Exercise materials →
::::::::

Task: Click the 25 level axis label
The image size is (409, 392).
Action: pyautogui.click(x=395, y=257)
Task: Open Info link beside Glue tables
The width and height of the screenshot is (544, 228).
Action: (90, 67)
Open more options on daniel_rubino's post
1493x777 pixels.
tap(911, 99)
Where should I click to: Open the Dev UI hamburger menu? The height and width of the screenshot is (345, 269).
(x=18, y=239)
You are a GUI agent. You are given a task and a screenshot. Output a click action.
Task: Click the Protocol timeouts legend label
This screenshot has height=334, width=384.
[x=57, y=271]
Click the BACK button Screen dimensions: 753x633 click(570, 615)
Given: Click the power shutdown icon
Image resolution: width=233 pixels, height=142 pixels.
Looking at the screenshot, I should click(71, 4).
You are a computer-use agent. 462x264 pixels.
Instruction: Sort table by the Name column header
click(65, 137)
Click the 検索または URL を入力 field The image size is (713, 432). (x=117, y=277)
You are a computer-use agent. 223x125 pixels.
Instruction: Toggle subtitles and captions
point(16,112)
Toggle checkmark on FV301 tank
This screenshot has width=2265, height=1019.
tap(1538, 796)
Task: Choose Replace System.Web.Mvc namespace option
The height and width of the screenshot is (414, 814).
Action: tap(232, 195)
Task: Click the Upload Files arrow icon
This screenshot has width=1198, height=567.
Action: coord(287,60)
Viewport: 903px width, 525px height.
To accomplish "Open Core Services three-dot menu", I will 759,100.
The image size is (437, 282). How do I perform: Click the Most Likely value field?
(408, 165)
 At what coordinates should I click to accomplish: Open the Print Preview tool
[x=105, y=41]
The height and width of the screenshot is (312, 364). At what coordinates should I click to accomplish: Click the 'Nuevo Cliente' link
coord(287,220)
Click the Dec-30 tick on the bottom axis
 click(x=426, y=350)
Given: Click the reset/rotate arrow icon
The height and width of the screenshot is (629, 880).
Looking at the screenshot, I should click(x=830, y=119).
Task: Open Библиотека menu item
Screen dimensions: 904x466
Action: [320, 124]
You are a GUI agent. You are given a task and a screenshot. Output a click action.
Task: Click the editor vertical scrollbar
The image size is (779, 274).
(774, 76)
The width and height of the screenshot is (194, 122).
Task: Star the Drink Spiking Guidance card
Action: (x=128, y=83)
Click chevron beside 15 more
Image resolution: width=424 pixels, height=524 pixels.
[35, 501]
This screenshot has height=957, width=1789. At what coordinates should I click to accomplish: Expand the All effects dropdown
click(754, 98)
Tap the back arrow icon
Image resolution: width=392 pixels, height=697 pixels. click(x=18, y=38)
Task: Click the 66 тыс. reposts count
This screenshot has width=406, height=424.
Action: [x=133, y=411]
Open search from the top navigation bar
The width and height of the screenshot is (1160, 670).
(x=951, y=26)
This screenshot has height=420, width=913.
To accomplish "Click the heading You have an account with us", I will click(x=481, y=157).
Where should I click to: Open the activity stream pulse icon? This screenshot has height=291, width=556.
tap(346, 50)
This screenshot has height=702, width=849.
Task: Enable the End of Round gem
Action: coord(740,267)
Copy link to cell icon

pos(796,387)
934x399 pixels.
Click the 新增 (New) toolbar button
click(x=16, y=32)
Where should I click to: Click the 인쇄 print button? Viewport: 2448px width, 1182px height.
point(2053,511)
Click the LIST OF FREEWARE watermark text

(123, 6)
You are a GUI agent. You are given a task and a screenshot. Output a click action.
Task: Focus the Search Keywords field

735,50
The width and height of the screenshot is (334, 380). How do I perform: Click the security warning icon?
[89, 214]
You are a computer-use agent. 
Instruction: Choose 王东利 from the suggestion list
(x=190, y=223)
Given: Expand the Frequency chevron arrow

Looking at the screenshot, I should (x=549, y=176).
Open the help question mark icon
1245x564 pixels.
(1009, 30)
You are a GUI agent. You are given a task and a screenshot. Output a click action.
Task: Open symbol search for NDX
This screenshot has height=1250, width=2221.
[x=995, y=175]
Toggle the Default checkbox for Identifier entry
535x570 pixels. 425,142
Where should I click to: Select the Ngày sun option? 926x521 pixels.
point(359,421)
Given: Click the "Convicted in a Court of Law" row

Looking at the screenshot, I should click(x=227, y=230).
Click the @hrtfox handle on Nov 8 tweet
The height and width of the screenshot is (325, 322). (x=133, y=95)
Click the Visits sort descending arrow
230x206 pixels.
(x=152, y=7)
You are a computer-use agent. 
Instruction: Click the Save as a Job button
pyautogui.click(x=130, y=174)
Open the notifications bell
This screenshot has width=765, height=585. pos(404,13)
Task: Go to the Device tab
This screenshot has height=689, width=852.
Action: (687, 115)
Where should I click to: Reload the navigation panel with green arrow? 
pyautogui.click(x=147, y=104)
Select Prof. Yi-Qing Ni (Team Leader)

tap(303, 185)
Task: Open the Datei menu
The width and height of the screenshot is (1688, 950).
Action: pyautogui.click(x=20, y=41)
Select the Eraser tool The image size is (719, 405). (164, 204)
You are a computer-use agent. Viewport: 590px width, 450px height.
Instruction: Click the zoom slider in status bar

::::::::

Problem to solve →
Reproduce the data from the line holding "Given: Expand the Frequency chevron arrow" through the end, inclusive, swapping every "Instruction" for "Command" and leaving everything else unchanged.

Answer below →
Given: Expand the Frequency chevron arrow

Looking at the screenshot, I should (x=549, y=176).
Open the help question mark icon
1245x564 pixels.
(1009, 30)
You are a GUI agent. You are given a task and a screenshot. Output a click action.
Task: Open symbol search for NDX
This screenshot has height=1250, width=2221.
[x=995, y=175]
Toggle the Default checkbox for Identifier entry
535x570 pixels. 425,142
Where should I click to: Select the Ngày sun option? 926x521 pixels.
point(359,421)
Given: Click the "Convicted in a Court of Law" row

Looking at the screenshot, I should click(x=227, y=230).
Click the @hrtfox handle on Nov 8 tweet
The height and width of the screenshot is (325, 322). (x=133, y=95)
Click the Visits sort descending arrow
230x206 pixels.
(x=152, y=7)
You are a computer-use agent. 
Command: Click the Save as a Job button
pyautogui.click(x=130, y=174)
Open the notifications bell
This screenshot has width=765, height=585. pos(404,13)
Task: Go to the Device tab
This screenshot has height=689, width=852.
Action: (687, 115)
Where should I click to: Reload the navigation panel with green arrow? 
pyautogui.click(x=147, y=104)
Select Prof. Yi-Qing Ni (Team Leader)

tap(303, 185)
Task: Open the Datei menu
The width and height of the screenshot is (1688, 950).
Action: pyautogui.click(x=20, y=41)
Select the Eraser tool The image size is (719, 405). (164, 204)
You are a computer-use agent. Viewport: 590px width, 450px height.
Command: Click the zoom slider in status bar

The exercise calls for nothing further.